» SET EXERCISE: Collect every line below that contains the string "Switch" and copy each one in full.

» Item-finding records:

- - - -

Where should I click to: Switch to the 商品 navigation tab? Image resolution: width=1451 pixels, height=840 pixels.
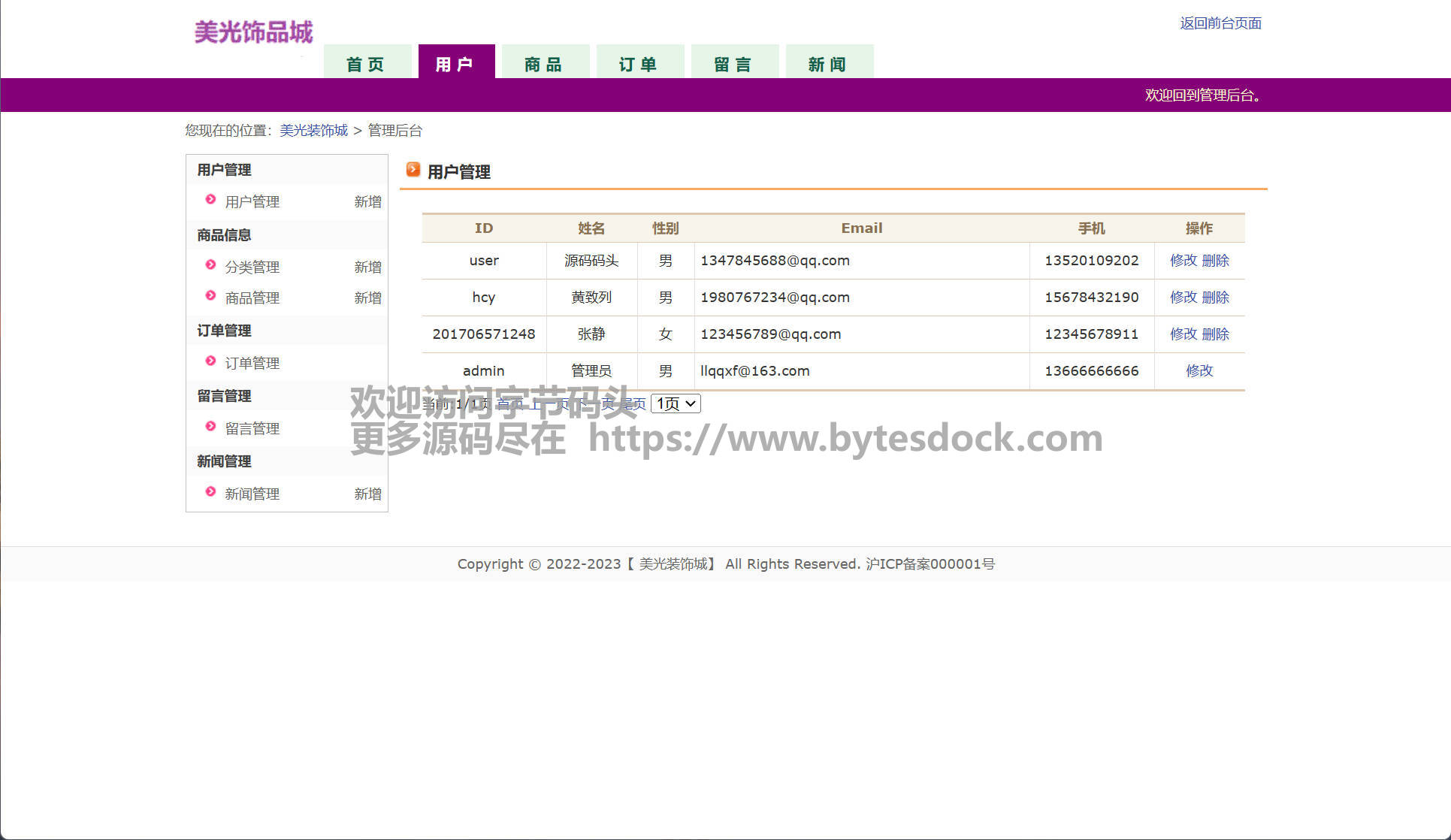pos(544,64)
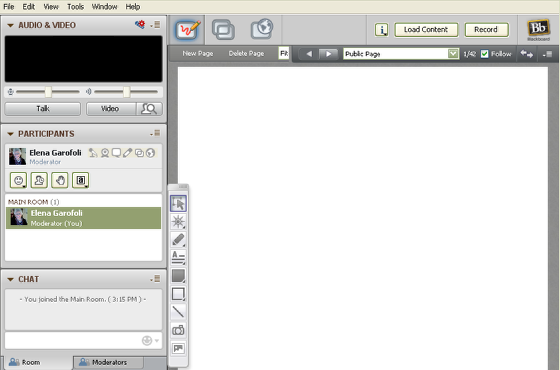Screen dimensions: 560x370
Task: Click the Load Content button
Action: tap(426, 30)
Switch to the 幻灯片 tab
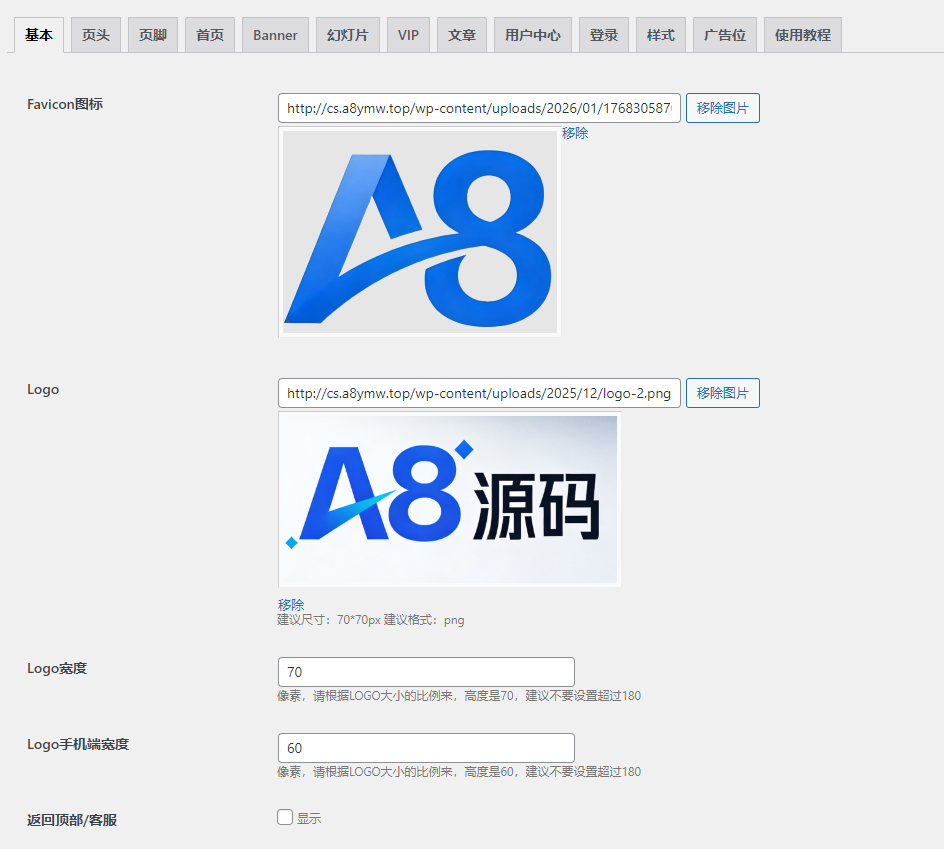 tap(347, 34)
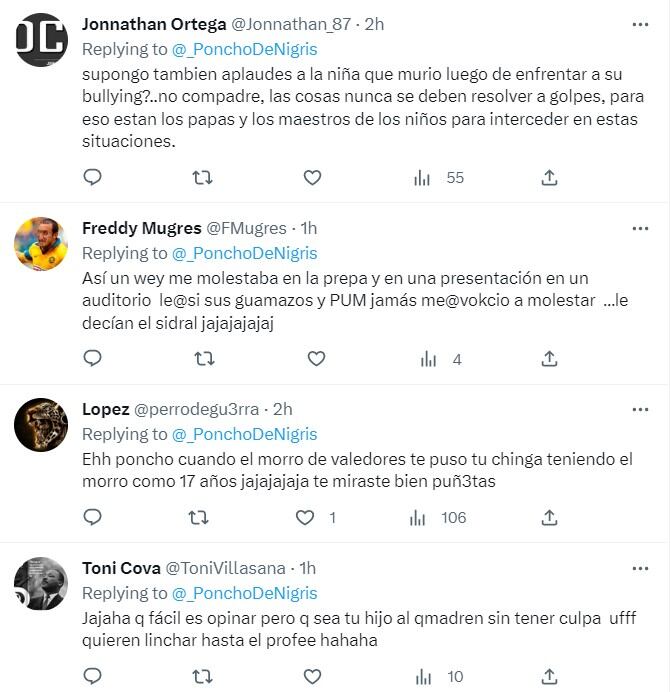Share Freddy Mugres' tweet
Screen dimensions: 671x692
549,358
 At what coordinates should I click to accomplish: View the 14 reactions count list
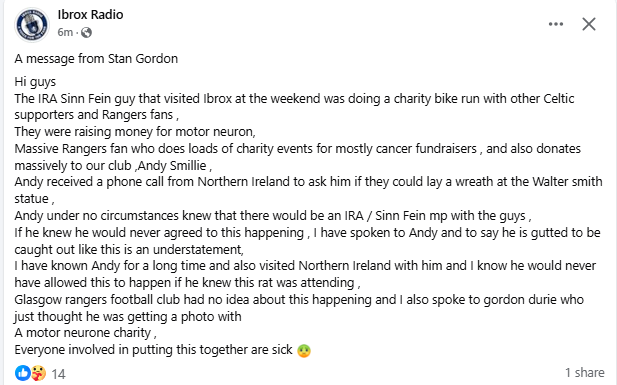pos(58,374)
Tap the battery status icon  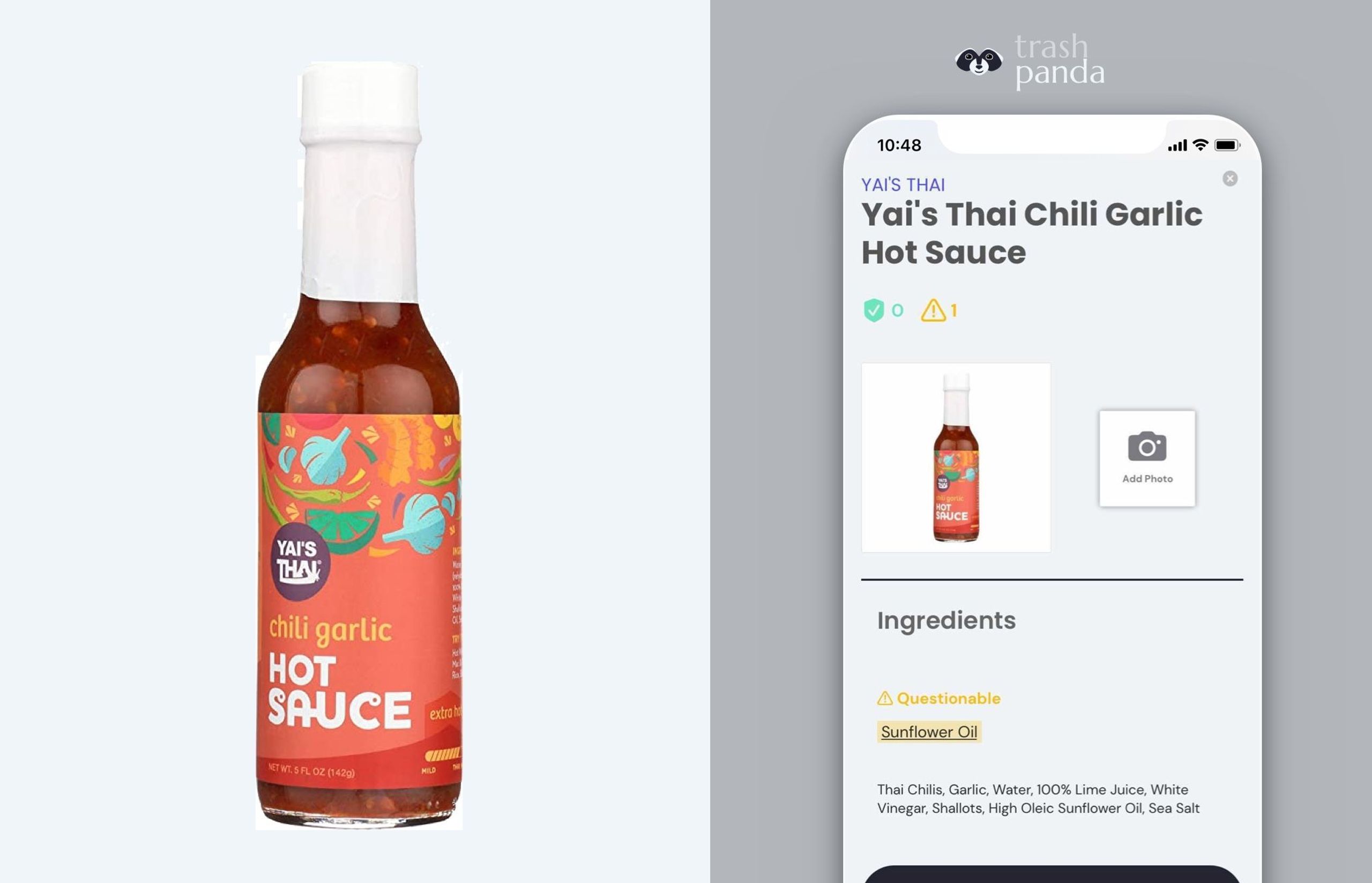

- - - -

» THE RESPONSE:
Where should I click to: Switch to the 商品 navigation tab? Image resolution: width=1451 pixels, height=840 pixels.
Switch to the 幻灯片 tab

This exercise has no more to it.